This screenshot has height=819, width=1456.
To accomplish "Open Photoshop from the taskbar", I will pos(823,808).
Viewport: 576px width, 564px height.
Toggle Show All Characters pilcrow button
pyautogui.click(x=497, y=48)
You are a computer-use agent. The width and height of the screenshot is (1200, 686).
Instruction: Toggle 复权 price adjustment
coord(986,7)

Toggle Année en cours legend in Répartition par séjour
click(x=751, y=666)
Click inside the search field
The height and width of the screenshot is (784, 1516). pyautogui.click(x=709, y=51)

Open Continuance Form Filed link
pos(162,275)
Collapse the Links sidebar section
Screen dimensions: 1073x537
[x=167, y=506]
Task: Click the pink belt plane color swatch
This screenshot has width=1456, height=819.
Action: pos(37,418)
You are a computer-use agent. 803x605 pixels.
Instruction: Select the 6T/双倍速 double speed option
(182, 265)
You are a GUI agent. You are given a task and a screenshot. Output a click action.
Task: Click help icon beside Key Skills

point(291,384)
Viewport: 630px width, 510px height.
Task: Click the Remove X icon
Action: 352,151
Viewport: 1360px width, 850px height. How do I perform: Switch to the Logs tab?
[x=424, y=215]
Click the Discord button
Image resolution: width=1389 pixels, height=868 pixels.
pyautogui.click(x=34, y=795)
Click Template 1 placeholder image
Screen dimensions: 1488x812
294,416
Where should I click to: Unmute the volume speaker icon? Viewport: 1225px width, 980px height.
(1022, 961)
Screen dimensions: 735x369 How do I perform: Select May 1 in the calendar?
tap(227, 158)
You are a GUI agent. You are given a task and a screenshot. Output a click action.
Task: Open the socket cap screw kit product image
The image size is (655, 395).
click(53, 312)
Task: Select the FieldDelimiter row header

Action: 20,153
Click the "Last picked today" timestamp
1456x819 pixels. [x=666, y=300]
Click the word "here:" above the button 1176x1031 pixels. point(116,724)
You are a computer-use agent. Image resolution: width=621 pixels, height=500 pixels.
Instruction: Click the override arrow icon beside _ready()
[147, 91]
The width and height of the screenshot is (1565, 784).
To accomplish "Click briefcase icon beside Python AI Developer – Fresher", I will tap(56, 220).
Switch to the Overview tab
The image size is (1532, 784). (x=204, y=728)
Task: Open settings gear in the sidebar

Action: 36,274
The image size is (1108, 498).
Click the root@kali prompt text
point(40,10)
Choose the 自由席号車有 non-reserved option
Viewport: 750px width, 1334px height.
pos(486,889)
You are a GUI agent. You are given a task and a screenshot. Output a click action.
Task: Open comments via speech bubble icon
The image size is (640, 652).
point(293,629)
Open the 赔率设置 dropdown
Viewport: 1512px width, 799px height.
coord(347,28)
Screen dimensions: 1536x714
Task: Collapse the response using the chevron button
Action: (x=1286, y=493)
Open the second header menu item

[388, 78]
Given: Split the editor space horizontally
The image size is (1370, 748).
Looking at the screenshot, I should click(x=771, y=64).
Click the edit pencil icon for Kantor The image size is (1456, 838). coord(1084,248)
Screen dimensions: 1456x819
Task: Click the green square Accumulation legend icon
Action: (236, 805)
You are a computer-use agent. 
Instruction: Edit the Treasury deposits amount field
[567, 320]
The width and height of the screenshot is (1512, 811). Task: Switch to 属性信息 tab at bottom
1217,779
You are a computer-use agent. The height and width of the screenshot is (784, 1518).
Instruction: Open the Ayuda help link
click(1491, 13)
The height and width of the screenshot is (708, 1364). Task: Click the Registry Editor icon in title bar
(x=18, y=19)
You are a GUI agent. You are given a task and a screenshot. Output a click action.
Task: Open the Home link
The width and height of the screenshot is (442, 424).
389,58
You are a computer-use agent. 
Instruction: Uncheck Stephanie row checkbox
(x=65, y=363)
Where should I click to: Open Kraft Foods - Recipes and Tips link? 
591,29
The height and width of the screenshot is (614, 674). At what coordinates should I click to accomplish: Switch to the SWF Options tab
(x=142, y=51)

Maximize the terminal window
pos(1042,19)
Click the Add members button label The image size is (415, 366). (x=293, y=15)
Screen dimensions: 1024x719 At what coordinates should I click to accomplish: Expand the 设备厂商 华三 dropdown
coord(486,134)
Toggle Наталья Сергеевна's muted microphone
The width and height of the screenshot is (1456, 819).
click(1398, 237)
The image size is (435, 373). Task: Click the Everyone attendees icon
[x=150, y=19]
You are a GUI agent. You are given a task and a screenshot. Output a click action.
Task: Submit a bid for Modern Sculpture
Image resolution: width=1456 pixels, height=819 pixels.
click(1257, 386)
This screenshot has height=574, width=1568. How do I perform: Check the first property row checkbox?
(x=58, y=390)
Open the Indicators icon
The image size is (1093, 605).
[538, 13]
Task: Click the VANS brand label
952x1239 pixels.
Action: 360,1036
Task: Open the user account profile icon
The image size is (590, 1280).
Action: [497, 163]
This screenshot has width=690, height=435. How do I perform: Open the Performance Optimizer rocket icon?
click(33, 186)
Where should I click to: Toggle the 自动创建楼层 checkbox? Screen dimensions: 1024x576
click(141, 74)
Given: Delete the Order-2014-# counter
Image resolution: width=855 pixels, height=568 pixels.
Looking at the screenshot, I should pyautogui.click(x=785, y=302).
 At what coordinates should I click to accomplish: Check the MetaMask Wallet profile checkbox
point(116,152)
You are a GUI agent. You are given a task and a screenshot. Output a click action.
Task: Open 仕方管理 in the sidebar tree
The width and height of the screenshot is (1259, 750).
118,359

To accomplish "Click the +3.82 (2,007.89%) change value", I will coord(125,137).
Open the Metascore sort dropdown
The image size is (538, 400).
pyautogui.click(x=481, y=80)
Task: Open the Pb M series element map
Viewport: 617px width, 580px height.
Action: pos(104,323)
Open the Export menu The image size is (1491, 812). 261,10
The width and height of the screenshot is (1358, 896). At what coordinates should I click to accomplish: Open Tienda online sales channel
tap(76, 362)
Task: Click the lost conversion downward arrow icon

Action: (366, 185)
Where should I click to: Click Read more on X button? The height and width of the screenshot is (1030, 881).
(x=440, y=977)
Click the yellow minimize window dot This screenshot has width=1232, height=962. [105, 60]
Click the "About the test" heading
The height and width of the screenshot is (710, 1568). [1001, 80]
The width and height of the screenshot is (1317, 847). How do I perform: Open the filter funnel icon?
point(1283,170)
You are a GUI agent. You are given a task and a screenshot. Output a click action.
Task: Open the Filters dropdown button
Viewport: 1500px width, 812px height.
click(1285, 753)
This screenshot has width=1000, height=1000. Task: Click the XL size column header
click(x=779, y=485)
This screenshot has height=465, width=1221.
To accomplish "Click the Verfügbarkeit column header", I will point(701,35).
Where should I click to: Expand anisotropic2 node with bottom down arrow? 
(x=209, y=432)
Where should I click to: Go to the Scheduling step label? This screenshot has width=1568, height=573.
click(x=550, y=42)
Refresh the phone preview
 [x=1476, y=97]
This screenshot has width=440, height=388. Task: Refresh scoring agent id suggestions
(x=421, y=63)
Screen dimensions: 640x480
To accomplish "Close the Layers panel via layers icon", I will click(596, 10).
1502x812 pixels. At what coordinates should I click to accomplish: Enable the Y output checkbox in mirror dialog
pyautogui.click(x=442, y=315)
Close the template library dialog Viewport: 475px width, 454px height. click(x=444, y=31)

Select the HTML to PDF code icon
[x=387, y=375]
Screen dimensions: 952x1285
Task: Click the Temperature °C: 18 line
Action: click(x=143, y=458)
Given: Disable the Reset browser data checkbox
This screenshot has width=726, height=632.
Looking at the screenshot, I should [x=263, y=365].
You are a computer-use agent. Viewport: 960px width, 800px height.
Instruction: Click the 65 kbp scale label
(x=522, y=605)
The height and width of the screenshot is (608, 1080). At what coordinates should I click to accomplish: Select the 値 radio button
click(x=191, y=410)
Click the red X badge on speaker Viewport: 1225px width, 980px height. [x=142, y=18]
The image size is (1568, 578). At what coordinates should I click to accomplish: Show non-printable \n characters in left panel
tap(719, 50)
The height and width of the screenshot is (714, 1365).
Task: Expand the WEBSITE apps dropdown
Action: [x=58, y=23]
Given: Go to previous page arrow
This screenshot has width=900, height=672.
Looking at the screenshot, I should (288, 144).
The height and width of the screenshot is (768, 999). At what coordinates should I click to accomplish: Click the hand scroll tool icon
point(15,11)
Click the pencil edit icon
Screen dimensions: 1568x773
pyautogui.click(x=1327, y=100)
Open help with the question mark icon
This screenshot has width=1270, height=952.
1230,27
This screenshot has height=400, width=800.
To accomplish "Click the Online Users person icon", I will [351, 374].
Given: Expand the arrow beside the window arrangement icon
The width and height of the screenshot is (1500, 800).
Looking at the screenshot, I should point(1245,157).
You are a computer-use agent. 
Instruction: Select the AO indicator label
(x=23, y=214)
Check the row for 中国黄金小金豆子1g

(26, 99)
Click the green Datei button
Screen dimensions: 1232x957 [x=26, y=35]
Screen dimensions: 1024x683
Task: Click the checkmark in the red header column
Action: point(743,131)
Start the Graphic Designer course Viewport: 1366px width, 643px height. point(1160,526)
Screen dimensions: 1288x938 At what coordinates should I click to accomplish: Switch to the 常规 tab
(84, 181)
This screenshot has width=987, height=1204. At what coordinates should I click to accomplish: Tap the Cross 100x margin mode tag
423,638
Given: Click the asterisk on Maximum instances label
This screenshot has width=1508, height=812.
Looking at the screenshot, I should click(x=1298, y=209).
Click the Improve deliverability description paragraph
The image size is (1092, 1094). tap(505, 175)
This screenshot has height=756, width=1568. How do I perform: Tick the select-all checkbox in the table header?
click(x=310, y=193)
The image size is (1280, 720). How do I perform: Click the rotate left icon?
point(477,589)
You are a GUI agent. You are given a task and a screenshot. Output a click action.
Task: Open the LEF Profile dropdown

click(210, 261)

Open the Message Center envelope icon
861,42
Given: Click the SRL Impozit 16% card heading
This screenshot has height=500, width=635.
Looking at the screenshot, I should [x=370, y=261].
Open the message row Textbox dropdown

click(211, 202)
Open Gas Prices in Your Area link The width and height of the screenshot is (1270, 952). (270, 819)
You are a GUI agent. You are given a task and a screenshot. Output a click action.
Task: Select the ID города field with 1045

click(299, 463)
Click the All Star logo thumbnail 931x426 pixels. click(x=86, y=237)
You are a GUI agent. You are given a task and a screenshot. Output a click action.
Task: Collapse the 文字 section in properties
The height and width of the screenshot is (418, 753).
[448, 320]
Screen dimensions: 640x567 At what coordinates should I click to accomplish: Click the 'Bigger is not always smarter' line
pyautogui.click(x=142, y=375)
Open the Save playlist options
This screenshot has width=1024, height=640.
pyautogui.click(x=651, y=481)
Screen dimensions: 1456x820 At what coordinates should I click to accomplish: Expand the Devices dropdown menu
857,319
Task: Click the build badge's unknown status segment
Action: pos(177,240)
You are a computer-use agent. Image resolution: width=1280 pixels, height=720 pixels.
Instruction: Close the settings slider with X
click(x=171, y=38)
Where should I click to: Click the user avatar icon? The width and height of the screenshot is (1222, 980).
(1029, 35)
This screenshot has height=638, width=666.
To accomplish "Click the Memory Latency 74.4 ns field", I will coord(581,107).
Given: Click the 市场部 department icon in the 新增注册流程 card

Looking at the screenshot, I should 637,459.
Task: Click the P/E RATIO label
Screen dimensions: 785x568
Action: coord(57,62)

**The exercise:** Swap "computer-use agent" for "desktop agent" in the part of the data that opens with the line containing "Click the edit" and closes with the line containing "(x=142, y=51)". Give back only that part, with everything else left unchanged.

**Result of this task:**
Click the edit pencil icon for Kantor The image size is (1456, 838). coord(1084,248)
Screen dimensions: 1456x819
Task: Click the green square Accumulation legend icon
Action: (236, 805)
You are a desktop agent. 
Instruction: Edit the Treasury deposits amount field
[567, 320]
The width and height of the screenshot is (1512, 811). Task: Switch to 属性信息 tab at bottom
1217,779
You are a desktop agent. The height and width of the screenshot is (784, 1518).
Instruction: Open the Ayuda help link
click(1491, 13)
The height and width of the screenshot is (708, 1364). Task: Click the Registry Editor icon in title bar
(x=18, y=19)
You are a GUI agent. You are given a task and a screenshot. Output a click action.
Task: Open the Home link
The width and height of the screenshot is (442, 424).
389,58
You are a desktop agent. 
Instruction: Uncheck Stephanie row checkbox
(x=65, y=363)
Where should I click to: Open Kraft Foods - Recipes and Tips link? 
591,29
The height and width of the screenshot is (614, 674). At what coordinates should I click to accomplish: Switch to the SWF Options tab
(x=142, y=51)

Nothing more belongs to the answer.